Extrasystole atriale

Activité atriale prématurée, non sinusale, originaire d’une oreillette (« Premature atrial complex« ). L’origine atriale peut être gauche ou droite, uni ou multifocale. L’influx dépolarise le muscle atrial de proche en proche, puis les ventricules via le nœud AV et le faisceau de His.

Diagnostic l’ECG

  • Présence d’un atriogramme prématuré, non sinusal (appelée parfois onde P’). L’onde P’ est de morphologie différente de l’onde P sinusale, sauf si elle naît à proximité du nœud sinusal.
  • L’intervalle P’-R est souvent différent de l’intervalle P-R en rythme sinusal,  parfois plus court si l’ESA naît dans l’oreillette droite basse, à proximité du noeud AV.
  • Le complexe QRS conduit est généralement identique aux QRS de base.
  • L’intervalle P’-P est inférieure au double de l’intervalle P-P sinusal car les ESA pénètrent et recyclent habituellement le nœud sinusal par voie rétrograde.
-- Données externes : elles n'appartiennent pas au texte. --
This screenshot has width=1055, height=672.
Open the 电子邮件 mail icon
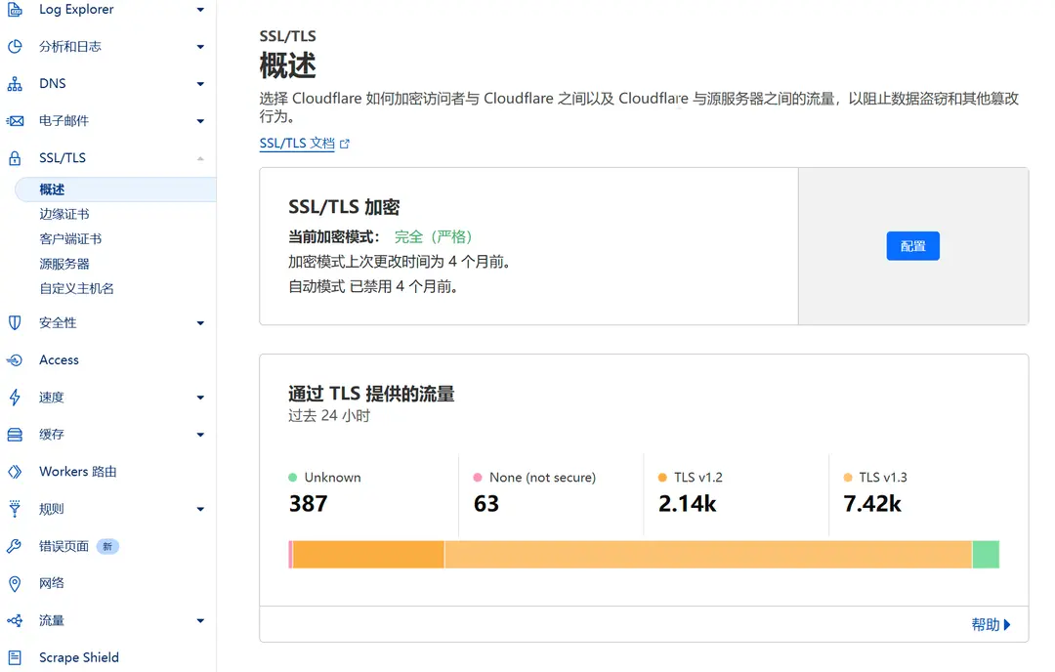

Présentations ESG complexes

  • Les ESA peuvent être répétitives : en doublet, triplet ou en salve. L’hyperexcitabilité atriale expose au risque de fibrillation atriale
  • Certaines ESA sont masquées dans l’onde T précédente ou révélées par une légère encoche. Le complexe QRS consécutif peut alors être confondu avec une ESJ (si le QRS est fin) ou une ESV (si le QRS est large).
  • Certaines ESA surviennent de façon régulière tous les deux ou trois complexes P-QRS ; on parle d’ESA bigéminées ou trigéminées (Cf. Bigéminisme)
  • Certaines ESA sont parfois conduites aux ventricules avec une aberration ventriculaire (Cf. ESA conduite avec aberration).
  • Certaines ESA trop prématurées arrivent dans le nœud AV au cours de sa période réfractaire et y restent bloquées (Cf. ESA bloquée).
  • –> Visitez le site LITFL (en anglais) ici

Les ESA sont fréquentes et anxiogènes, mais le plus souvent bénignes chez le sujet sain. Les ESA bénignes proviennent des veines pulmonaires [1]. Leur incidence augmente avec l’âge; elles sont quasi constantes au-delà de 60 ans.

Le facteur déclenchant des ESA (catécholaminergique ou vagal, ischémique, hypokaliémie, ß2, caféine, stress, toxique…) est important à connaître surtout si un traitement antiarythmique est envisagé (cf. Triangle de Coumel).

Les ESA qui surviennent sur cardiopathie ou qui sont nombreuses, polymorphes et à couplage court (cf. Hyperexcitabilité atriale) exposent au risque d’arythmie atriale en salve ou soutenue (tachycardie atriale, flutter et fibrillation atriale) et par ce biais au risque d’AVC ischémique si des facteurs favorisant sont associés (Chadsvasc) [1][2].

Le comptage des ESA par un ECG Holter de 24h aide à la prédiction du risque de fibrillation atriale [3].

 

Diagnostics différentiels

  • Artéfacts
  • Extrasystole jonctionnelle
  • Rythme du sinus coronaire
  • Parasystolie. Lorsque le couplage est variable, qu’il y a une fusion et/ou que les intervalles interectopiques ont un dénominateur commun, il faut évoquer une parasystolie.

 

[1] Heaton J, Yandrapalli S. Premature Atrial Contractions (PAC). In: StatPearls. Treasure Island (FL): StatPearls Publishing; 2020. (téléchargeable)

[2] Huang BT, Huang FY, Peng Y, et al. Relation of premature atrial complexes with stroke and death: Systematic review and meta-analysis. Clin Cardiol. 2017;40(11):962-969. (téléchargeable)

[3] Dewland TA, Vittinghoff E, Mandyam MC, et al. Atrial ectopy as a predictor of incident atrial fibrillation: a cohort study. Ann Intern Med. 2013 Dec 3;159(11):721-8. (téléchargeable) –> The addition of PAC count to the Framingham model resulted in significant 10-year AF risk discrimination improvement (c-statistic, 0.65 vs. 0.72; P < 0.001), net reclassification improvement (23.2% [CI, 12.8% to 33.6%]; P < 0.001), and integrated discrimination improvement (5.6% [CI, 4.2% to 7.0%]; P < 0.001). The specificity for predicting AF at 15 years exceeded 90% for PAC counts more than 32 beats/h.